» **What is expected**:
Only the closing stretch of the material is wanted: the line containing "The width and height of the screenshot is (950, 581)." and every line after it, transcribed exactly.
■ ■ ■ ■ ■
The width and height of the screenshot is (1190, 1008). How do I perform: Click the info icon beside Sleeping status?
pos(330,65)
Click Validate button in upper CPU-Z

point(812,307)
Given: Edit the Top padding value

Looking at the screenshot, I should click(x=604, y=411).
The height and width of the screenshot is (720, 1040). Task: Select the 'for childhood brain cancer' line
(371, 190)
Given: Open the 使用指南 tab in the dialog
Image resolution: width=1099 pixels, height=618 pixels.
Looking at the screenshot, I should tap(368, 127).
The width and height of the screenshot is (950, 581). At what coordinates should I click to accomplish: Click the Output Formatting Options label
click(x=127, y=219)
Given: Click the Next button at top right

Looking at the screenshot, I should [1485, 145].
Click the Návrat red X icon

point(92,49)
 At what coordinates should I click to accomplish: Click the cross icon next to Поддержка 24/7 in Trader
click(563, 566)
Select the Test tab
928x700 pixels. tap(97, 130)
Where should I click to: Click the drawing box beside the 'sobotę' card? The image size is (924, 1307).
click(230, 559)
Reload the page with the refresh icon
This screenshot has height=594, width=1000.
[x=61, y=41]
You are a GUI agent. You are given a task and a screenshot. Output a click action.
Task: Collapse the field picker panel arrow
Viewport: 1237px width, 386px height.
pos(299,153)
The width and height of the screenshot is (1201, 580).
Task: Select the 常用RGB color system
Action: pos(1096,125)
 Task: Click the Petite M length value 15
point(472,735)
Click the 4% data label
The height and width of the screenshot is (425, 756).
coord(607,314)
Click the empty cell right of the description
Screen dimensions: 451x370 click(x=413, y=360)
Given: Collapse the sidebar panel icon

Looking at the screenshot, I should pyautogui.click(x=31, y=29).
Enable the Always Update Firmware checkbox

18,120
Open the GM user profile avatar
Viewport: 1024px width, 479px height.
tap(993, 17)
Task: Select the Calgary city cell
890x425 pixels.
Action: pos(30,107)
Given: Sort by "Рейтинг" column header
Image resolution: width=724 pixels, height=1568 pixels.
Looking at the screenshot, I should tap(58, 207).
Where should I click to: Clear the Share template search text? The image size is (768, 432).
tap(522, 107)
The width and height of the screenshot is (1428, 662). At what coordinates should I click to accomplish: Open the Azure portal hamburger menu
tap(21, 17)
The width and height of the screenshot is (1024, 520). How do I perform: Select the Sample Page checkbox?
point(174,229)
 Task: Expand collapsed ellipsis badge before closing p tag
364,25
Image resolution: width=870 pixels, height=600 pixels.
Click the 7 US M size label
■ ■ ■ ■ ■
» **Output for this task**:
The width and height of the screenshot is (950, 581). At what coordinates should I click to accomplish: Click the Output Formatting Options label
click(x=127, y=219)
Given: Click the Next button at top right

Looking at the screenshot, I should [1485, 145].
Click the Návrat red X icon

point(92,49)
 At what coordinates should I click to accomplish: Click the cross icon next to Поддержка 24/7 in Trader
click(563, 566)
Select the Test tab
928x700 pixels. tap(97, 130)
Where should I click to: Click the drawing box beside the 'sobotę' card? The image size is (924, 1307).
click(230, 559)
Reload the page with the refresh icon
This screenshot has height=594, width=1000.
[x=61, y=41]
You are a GUI agent. You are given a task and a screenshot. Output a click action.
Task: Collapse the field picker panel arrow
Viewport: 1237px width, 386px height.
pos(299,153)
The width and height of the screenshot is (1201, 580).
Task: Select the 常用RGB color system
Action: pos(1096,125)
 Task: Click the Petite M length value 15
point(472,735)
Click the 4% data label
The height and width of the screenshot is (425, 756).
coord(607,314)
Click the empty cell right of the description
Screen dimensions: 451x370 click(x=413, y=360)
Given: Collapse the sidebar panel icon

Looking at the screenshot, I should pyautogui.click(x=31, y=29).
Enable the Always Update Firmware checkbox

18,120
Open the GM user profile avatar
Viewport: 1024px width, 479px height.
tap(993, 17)
Task: Select the Calgary city cell
890x425 pixels.
Action: pos(30,107)
Given: Sort by "Рейтинг" column header
Image resolution: width=724 pixels, height=1568 pixels.
Looking at the screenshot, I should tap(58, 207).
Where should I click to: Clear the Share template search text? The image size is (768, 432).
tap(522, 107)
The width and height of the screenshot is (1428, 662). At what coordinates should I click to accomplish: Open the Azure portal hamburger menu
tap(21, 17)
The width and height of the screenshot is (1024, 520). How do I perform: Select the Sample Page checkbox?
point(174,229)
 Task: Expand collapsed ellipsis badge before closing p tag
364,25
Image resolution: width=870 pixels, height=600 pixels.
Click the 7 US M size label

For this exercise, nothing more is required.